[Collected data]
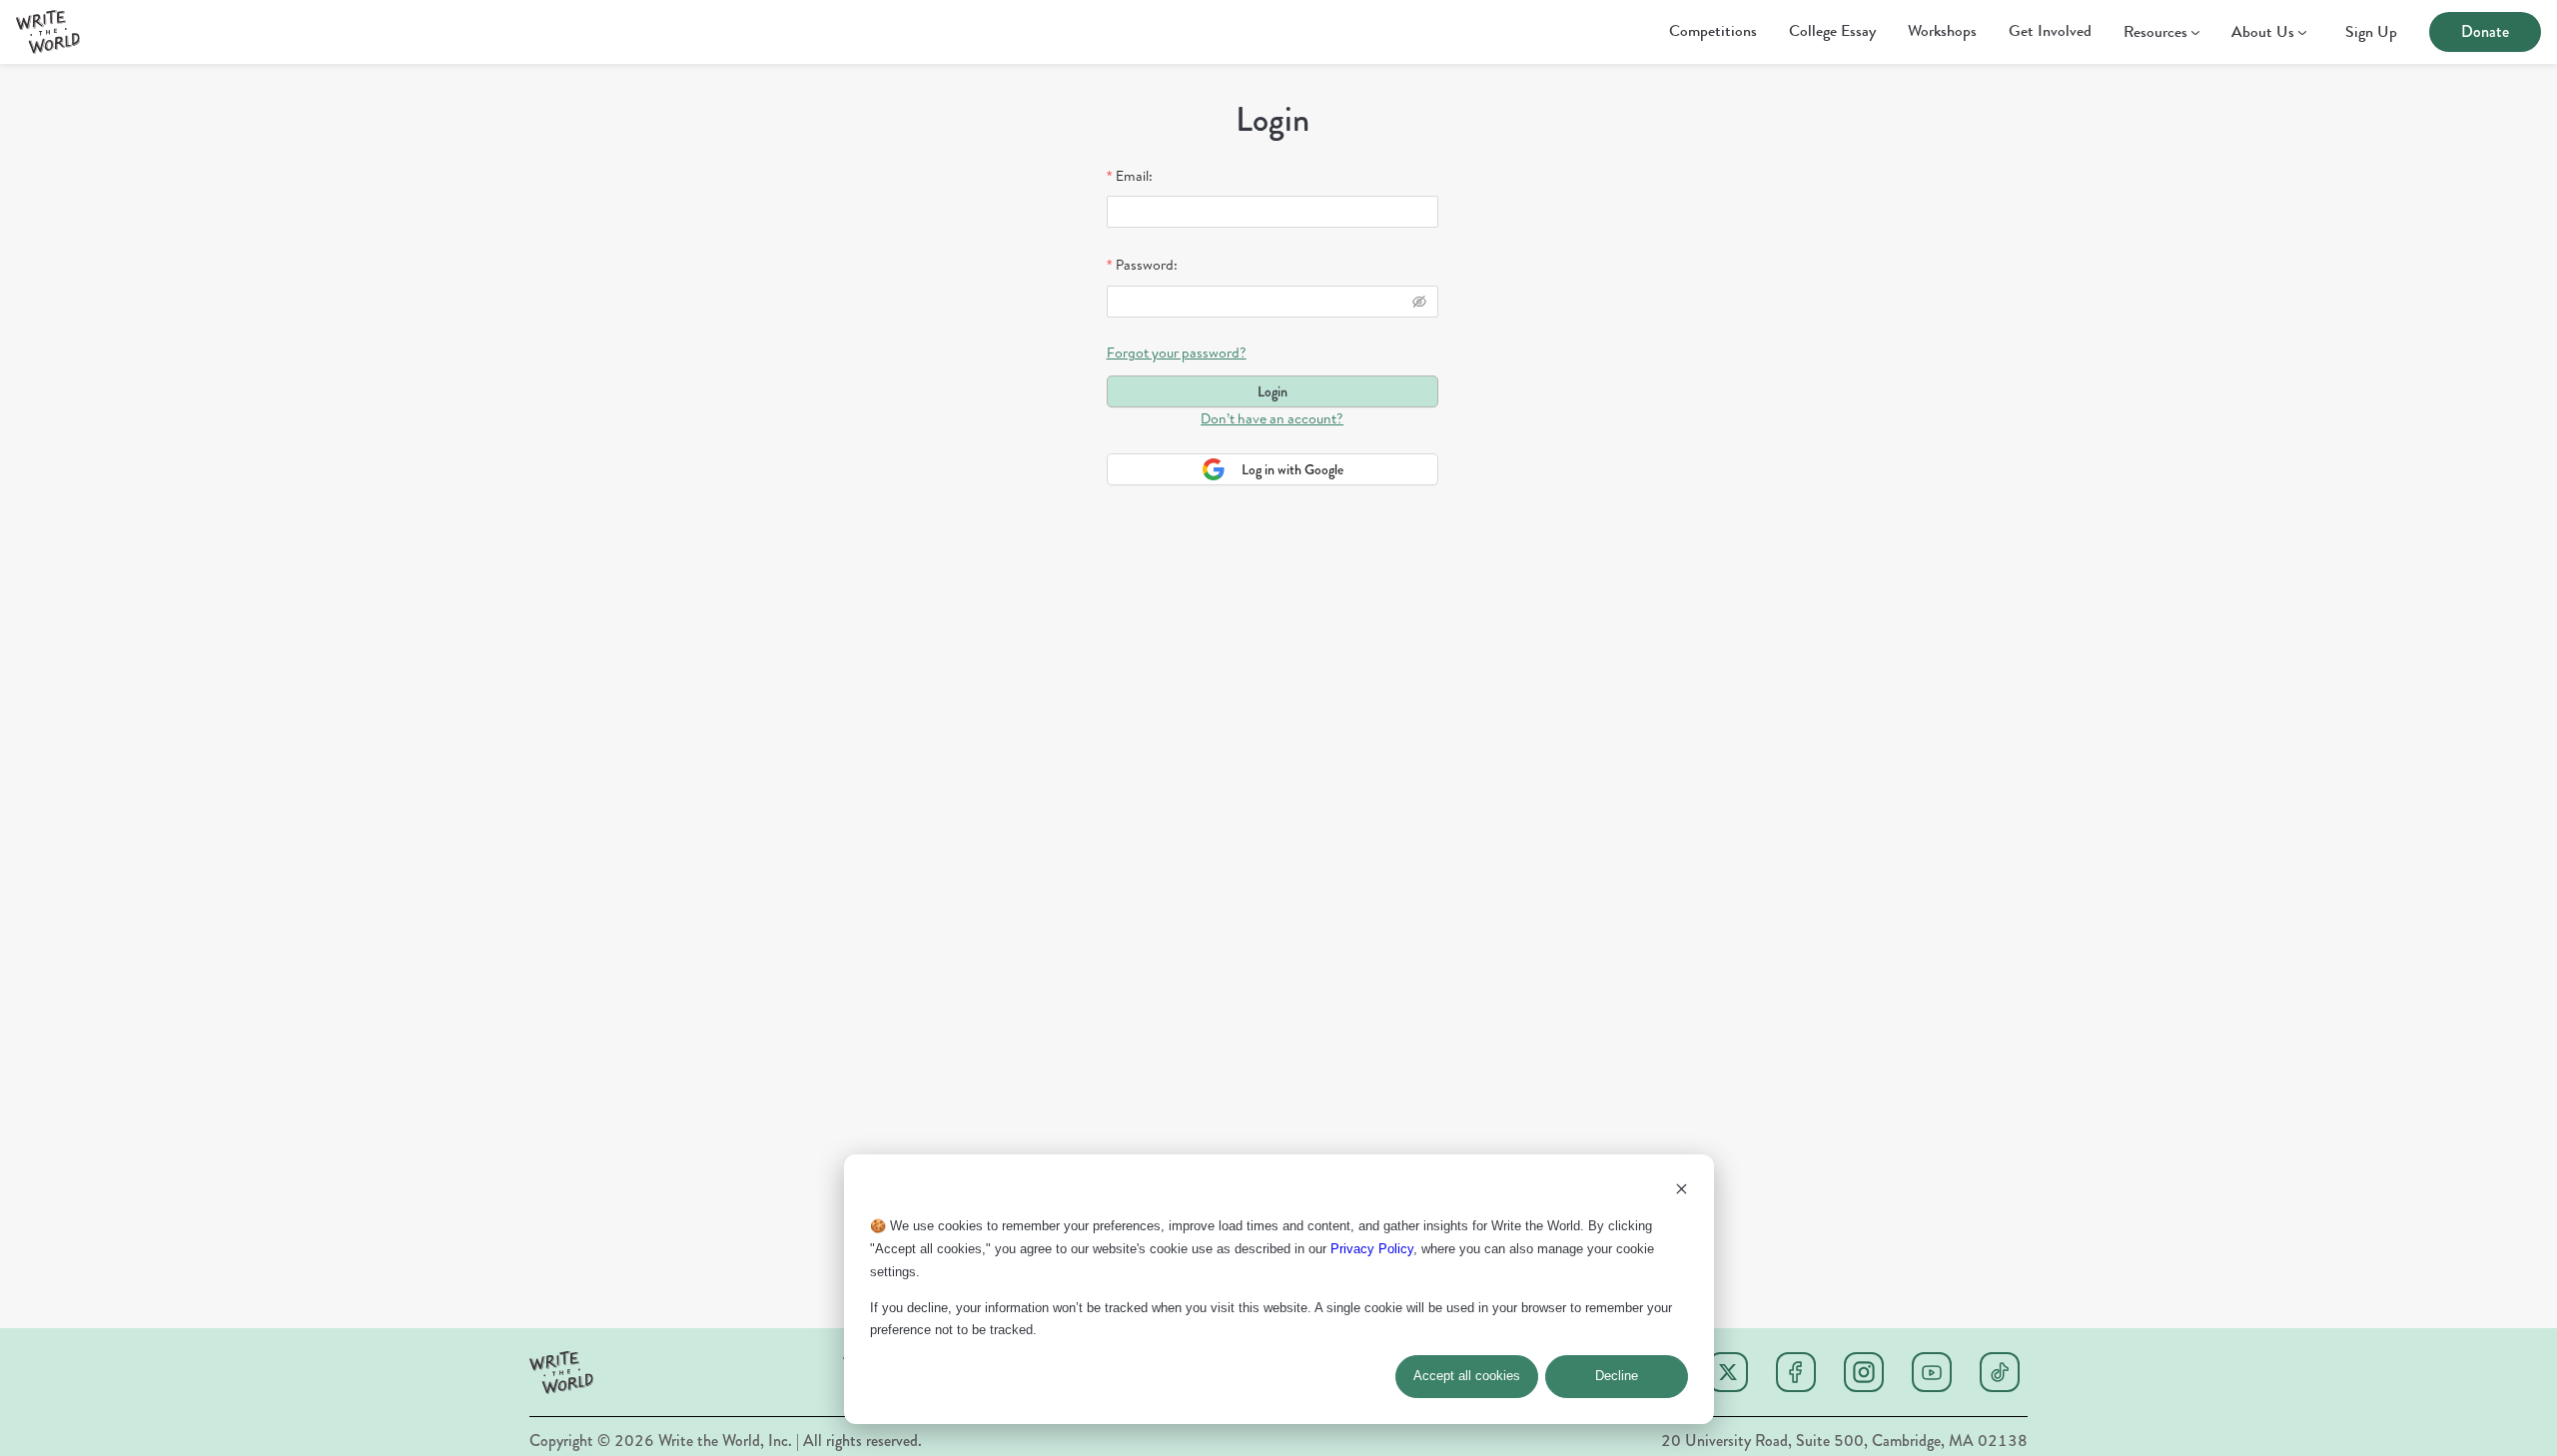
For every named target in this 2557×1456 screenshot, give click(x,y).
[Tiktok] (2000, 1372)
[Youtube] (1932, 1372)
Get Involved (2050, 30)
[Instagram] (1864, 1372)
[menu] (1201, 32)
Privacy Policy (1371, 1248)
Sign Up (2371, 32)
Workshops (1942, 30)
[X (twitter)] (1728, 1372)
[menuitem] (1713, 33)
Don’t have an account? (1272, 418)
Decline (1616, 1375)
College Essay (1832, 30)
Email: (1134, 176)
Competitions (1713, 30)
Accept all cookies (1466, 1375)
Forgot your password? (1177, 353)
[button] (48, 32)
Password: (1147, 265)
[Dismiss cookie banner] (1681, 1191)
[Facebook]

Problem requirements: Your answer must consist only of the lines from the one with "Workshops (1942, 30)" through the final line of the entries, each retyped exactly.

Answer box:
Workshops (1942, 30)
[X (twitter)] (1728, 1372)
[menuitem] (1713, 33)
Don’t have an account? (1272, 418)
Decline (1616, 1375)
College Essay (1832, 30)
Email: (1134, 176)
Competitions (1713, 30)
Accept all cookies (1466, 1375)
Forgot your password? (1177, 353)
[button] (48, 32)
Password: (1147, 265)
[Dismiss cookie banner] (1681, 1191)
[Facebook]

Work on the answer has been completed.